What is expected: One number is all that is asked for: the number of lines below that hold the string "Task".

[Collected data entries]
--*--
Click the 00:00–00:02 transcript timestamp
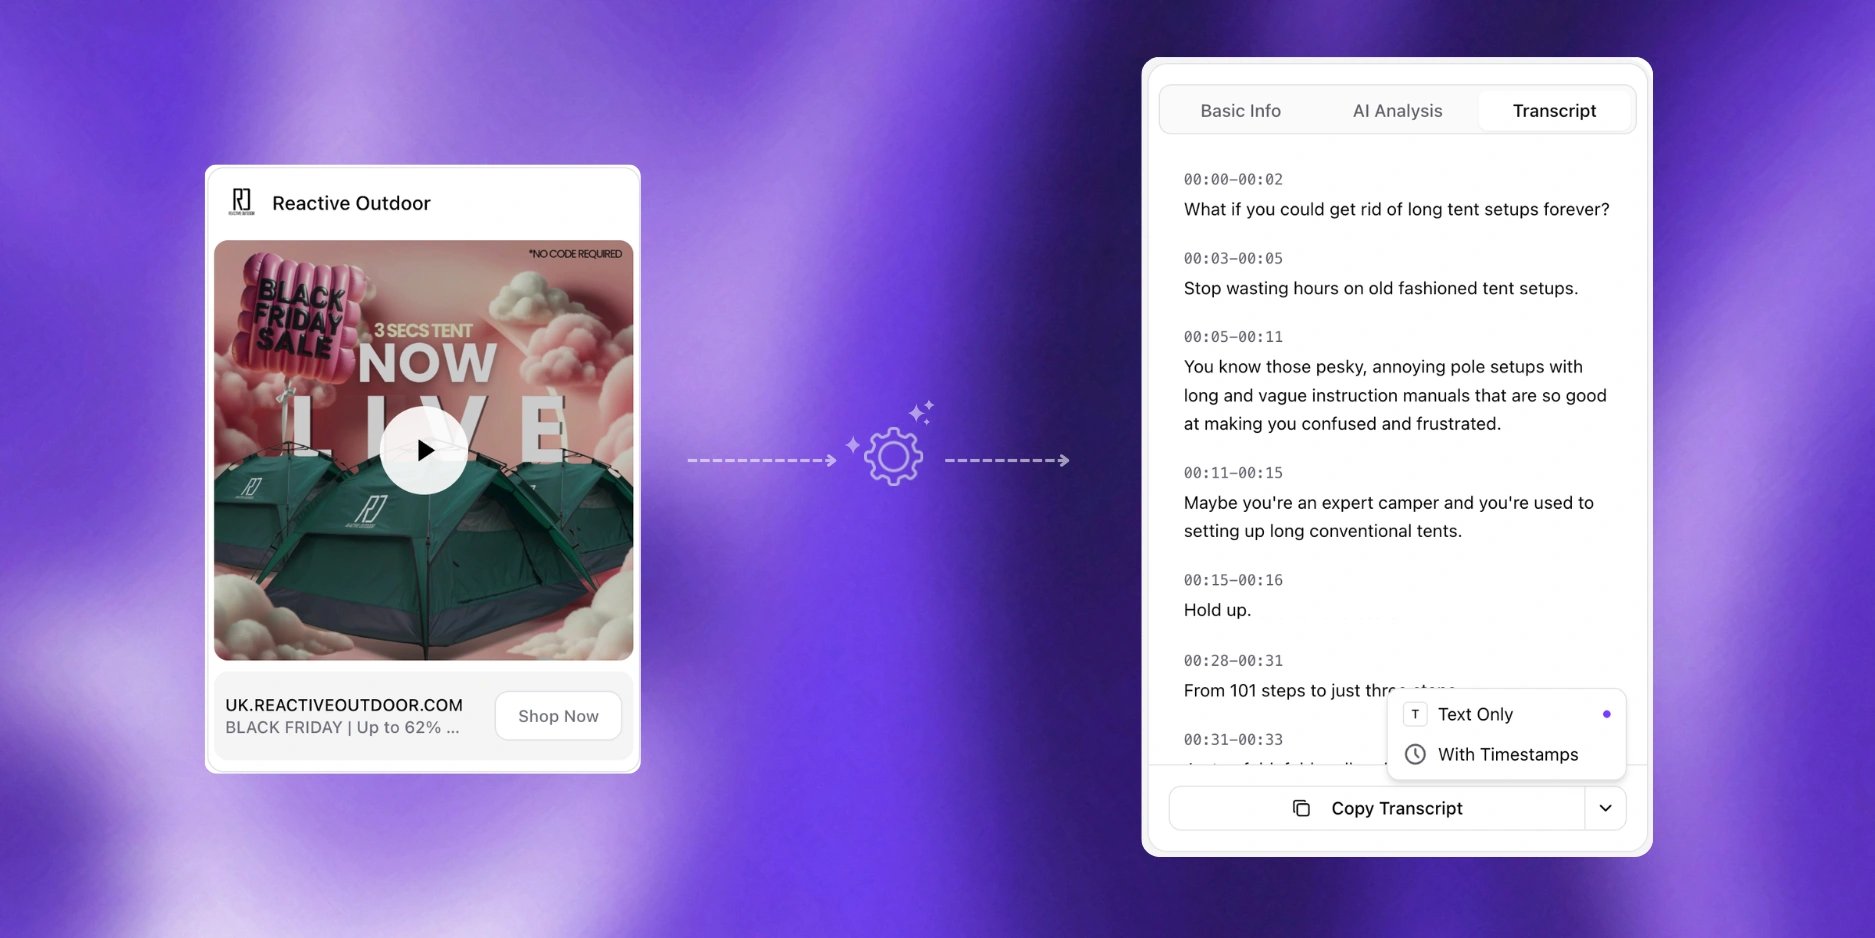The image size is (1875, 938). 1233,180
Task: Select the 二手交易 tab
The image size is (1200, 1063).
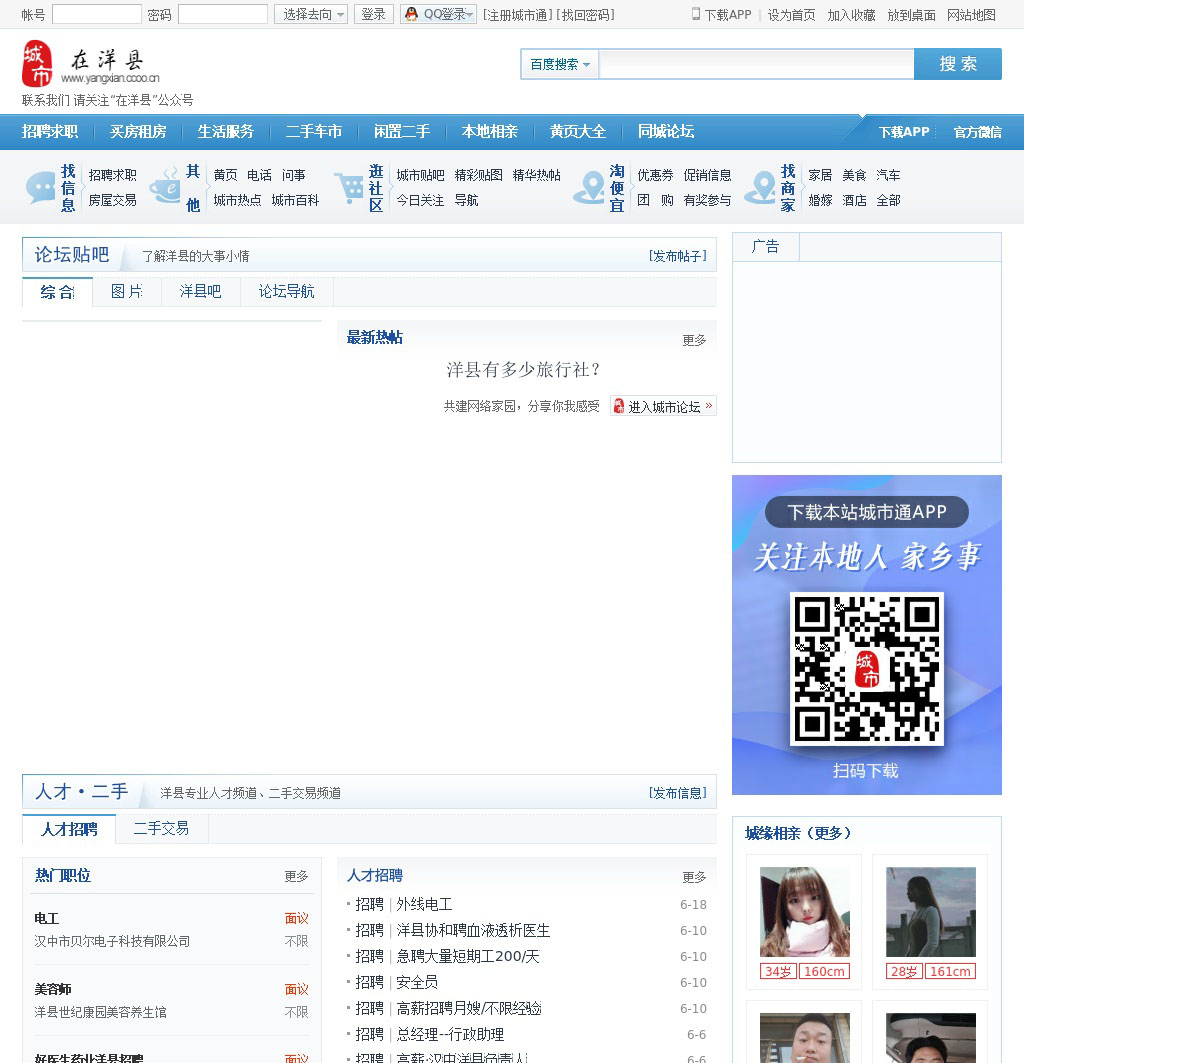Action: tap(161, 828)
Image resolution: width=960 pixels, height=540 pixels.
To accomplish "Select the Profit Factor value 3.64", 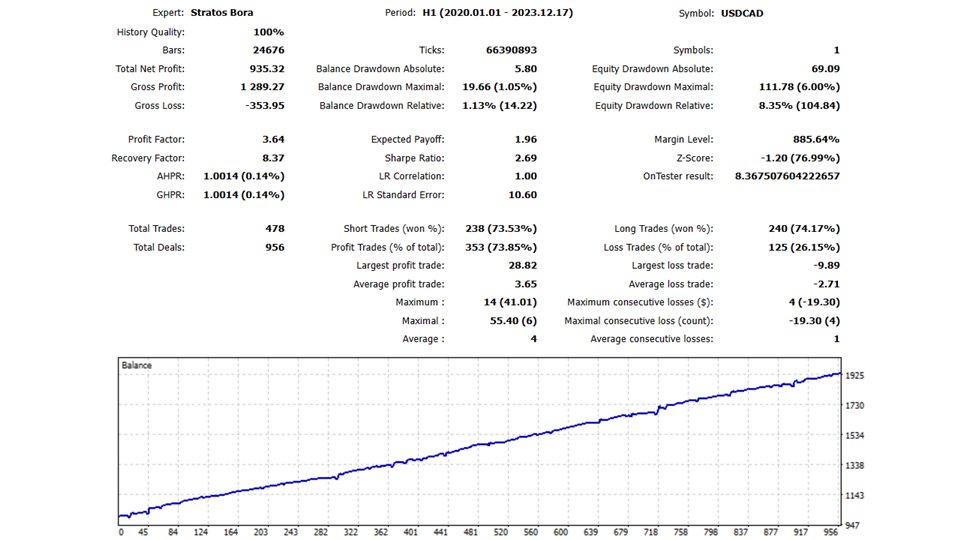I will pyautogui.click(x=270, y=140).
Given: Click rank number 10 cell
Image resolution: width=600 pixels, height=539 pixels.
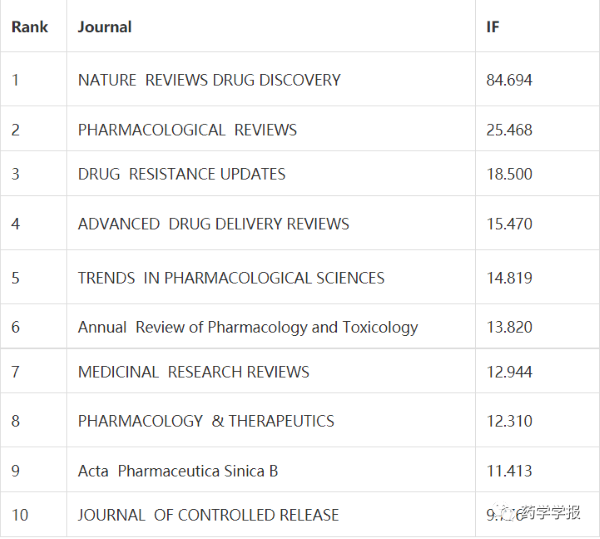Looking at the screenshot, I should click(20, 515).
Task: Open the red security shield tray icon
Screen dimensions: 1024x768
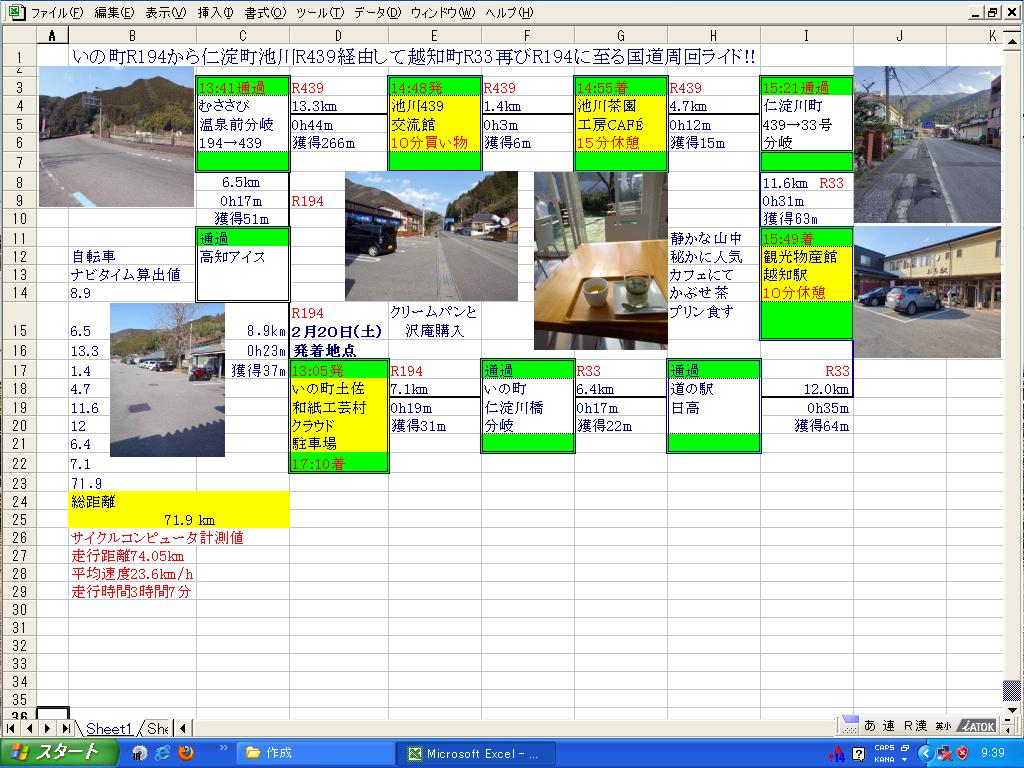Action: coord(963,753)
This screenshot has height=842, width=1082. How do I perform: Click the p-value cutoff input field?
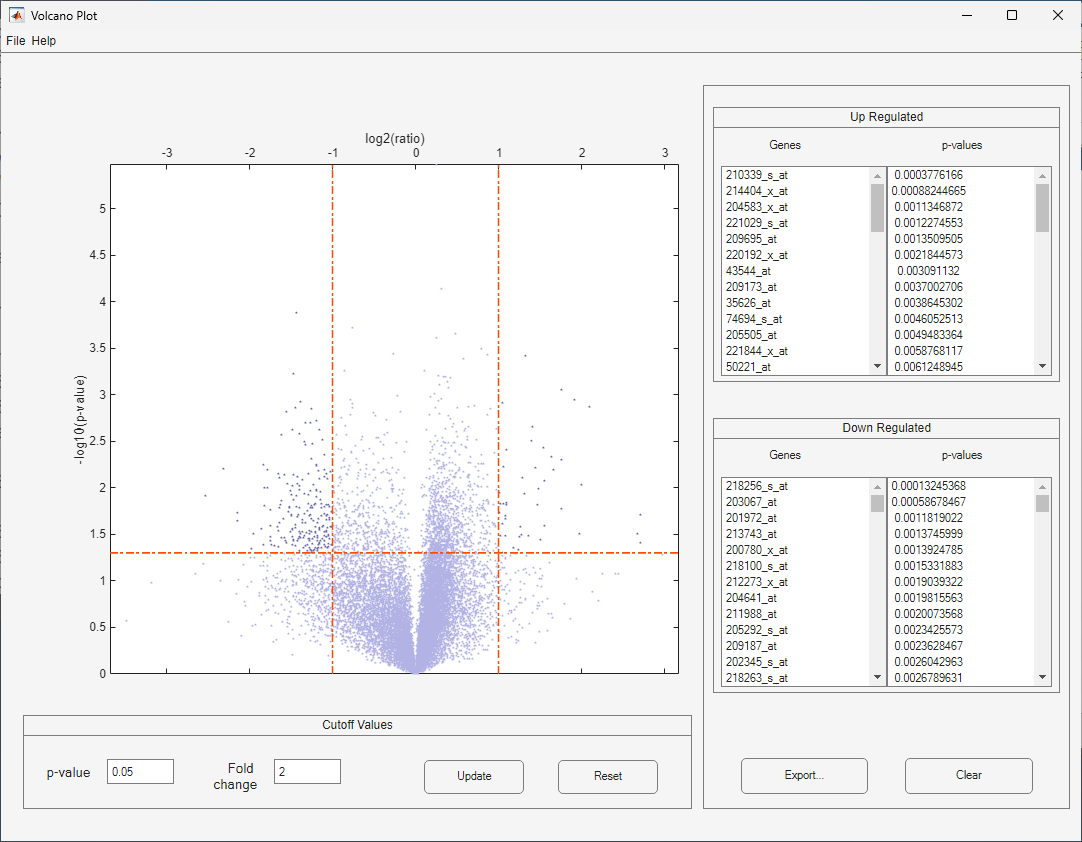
--*--
Output of the exercise: 2